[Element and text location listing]
++++++++

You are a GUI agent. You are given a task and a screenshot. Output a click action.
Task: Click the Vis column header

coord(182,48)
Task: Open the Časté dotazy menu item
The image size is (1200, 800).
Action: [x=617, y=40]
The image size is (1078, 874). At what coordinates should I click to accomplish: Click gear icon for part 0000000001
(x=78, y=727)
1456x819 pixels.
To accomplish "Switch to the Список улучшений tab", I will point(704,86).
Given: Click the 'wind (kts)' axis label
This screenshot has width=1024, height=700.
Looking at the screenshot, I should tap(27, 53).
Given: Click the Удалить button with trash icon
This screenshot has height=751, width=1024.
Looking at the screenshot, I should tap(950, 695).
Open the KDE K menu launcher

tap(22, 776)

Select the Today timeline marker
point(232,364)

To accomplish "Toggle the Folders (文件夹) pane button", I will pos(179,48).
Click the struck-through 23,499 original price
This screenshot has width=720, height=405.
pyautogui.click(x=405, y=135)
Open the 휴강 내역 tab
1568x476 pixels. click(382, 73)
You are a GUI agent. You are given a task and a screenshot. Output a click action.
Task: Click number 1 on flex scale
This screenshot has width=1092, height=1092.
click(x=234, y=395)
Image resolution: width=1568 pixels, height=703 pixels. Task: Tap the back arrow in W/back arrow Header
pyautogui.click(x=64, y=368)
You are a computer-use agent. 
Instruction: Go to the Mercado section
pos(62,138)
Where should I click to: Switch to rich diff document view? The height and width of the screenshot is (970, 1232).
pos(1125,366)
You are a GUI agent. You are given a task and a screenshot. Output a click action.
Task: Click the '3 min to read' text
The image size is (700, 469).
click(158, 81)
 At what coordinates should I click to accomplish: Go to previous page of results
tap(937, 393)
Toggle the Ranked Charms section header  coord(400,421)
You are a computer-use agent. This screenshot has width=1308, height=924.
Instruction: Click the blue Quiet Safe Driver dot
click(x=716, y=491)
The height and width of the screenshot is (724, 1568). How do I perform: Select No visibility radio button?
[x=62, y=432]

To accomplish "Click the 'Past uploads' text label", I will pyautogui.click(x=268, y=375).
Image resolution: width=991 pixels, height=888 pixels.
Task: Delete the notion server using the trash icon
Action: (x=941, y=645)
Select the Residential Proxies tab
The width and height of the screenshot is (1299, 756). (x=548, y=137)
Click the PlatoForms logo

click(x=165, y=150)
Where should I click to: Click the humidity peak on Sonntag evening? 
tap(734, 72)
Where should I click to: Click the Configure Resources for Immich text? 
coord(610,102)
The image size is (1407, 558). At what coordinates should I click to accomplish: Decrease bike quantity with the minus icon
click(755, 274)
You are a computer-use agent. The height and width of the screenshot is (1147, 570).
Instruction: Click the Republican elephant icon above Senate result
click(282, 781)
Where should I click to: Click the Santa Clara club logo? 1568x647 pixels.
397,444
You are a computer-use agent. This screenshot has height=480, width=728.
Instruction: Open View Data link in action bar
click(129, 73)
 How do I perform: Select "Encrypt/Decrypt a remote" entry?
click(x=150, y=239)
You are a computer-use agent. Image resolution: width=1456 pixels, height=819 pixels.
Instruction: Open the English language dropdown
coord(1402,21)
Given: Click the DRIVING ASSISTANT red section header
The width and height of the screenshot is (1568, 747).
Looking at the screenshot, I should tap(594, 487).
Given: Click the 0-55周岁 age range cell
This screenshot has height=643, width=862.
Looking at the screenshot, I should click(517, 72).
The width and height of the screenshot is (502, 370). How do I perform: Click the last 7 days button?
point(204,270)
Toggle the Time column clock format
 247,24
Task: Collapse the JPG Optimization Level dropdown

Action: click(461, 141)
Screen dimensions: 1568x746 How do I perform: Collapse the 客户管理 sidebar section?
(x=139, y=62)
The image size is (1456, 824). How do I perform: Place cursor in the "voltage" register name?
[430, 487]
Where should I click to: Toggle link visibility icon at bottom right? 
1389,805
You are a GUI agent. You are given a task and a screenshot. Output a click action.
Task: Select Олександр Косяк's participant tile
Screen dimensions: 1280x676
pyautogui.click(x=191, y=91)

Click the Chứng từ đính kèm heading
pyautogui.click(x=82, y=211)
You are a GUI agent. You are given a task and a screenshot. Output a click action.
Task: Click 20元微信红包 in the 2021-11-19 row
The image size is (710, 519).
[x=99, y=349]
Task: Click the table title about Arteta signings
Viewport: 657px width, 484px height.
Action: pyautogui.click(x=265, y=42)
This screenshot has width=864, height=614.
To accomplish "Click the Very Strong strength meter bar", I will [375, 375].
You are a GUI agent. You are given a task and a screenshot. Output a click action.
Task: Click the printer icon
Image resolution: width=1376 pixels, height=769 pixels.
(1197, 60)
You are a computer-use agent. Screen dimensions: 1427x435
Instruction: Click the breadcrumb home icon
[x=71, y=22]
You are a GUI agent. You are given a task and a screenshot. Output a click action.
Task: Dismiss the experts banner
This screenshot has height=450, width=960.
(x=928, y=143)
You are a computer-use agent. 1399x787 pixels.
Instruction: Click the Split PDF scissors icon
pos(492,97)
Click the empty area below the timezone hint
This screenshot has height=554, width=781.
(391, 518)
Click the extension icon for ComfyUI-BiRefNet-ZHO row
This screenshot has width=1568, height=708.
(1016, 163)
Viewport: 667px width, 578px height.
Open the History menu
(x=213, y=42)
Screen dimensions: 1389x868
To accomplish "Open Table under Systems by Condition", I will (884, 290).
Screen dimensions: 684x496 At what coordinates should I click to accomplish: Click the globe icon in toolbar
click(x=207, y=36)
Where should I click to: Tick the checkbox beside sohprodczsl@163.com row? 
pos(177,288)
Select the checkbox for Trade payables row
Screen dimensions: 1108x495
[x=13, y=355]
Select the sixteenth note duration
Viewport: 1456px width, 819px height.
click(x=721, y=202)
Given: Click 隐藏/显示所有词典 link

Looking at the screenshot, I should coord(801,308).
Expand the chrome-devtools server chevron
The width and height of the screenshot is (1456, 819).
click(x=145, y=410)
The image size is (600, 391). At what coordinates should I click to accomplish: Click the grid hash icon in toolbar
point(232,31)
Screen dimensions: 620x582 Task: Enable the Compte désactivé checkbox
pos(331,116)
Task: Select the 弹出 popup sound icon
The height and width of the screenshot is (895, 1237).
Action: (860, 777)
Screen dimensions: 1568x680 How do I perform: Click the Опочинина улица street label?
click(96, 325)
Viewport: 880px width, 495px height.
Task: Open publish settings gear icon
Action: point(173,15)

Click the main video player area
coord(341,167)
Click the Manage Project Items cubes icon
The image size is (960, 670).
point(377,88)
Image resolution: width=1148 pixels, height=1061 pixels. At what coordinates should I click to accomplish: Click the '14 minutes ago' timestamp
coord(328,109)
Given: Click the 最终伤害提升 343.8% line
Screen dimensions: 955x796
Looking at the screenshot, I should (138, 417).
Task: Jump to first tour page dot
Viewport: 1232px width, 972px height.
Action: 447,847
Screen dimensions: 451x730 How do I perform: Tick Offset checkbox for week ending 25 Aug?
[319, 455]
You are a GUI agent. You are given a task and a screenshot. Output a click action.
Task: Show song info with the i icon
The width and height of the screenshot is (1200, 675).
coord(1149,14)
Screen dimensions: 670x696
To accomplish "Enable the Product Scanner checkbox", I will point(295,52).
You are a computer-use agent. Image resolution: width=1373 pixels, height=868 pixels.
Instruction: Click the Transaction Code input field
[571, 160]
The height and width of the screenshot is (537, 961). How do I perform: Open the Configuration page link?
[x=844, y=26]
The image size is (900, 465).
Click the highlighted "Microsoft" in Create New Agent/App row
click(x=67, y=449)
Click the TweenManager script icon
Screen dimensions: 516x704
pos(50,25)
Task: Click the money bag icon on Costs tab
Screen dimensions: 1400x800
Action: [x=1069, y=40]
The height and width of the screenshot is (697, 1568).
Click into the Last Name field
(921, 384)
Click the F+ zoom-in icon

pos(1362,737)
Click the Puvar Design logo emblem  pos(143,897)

++++++++

### DIRECTIONS
Convert the listing lines from the one containing "Open the KDE K menu launcher" through the one containing "click(x=234, y=395)" into a Markdown table with a Row column giving the row number and a Line column giving the line itself. Leave out blank lines.

### FINISHED TASK
| Row | Line |
|---|---|
| 1 | Open the KDE K menu launcher |
| 2 | tap(22, 776) |
| 3 | Select the Today timeline marker |
| 4 | point(232,364) |
| 5 | To accomplish "Toggle the Folders (文件夹) pane button", I will pos(179,48). |
| 6 | Click the struck-through 23,499 original price |
| 7 | This screenshot has width=720, height=405. |
| 8 | pyautogui.click(x=405, y=135) |
| 9 | Open the 휴강 내역 tab |
| 10 | 1568x476 pixels. click(382, 73) |
| 11 | You are a GUI agent. You are given a task and a screenshot. Output a click action. |
| 12 | Task: Click number 1 on flex scale |
| 13 | This screenshot has width=1092, height=1092. |
| 14 | click(x=234, y=395) |